## What is being asked
Nothing should appear in the answer except the lines from the one containing "The height and" through the end of the records below, written out exactly.

━━━━━ Extracted information ━━━━━

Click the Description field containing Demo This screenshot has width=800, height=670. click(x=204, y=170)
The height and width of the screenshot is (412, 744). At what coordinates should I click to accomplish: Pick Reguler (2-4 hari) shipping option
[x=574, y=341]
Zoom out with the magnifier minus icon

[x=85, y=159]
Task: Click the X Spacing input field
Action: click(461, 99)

━━━━━

## Result
The height and width of the screenshot is (412, 744). At what coordinates should I click to accomplish: Pick Reguler (2-4 hari) shipping option
[x=574, y=341]
Zoom out with the magnifier minus icon

[x=85, y=159]
Task: Click the X Spacing input field
Action: click(461, 99)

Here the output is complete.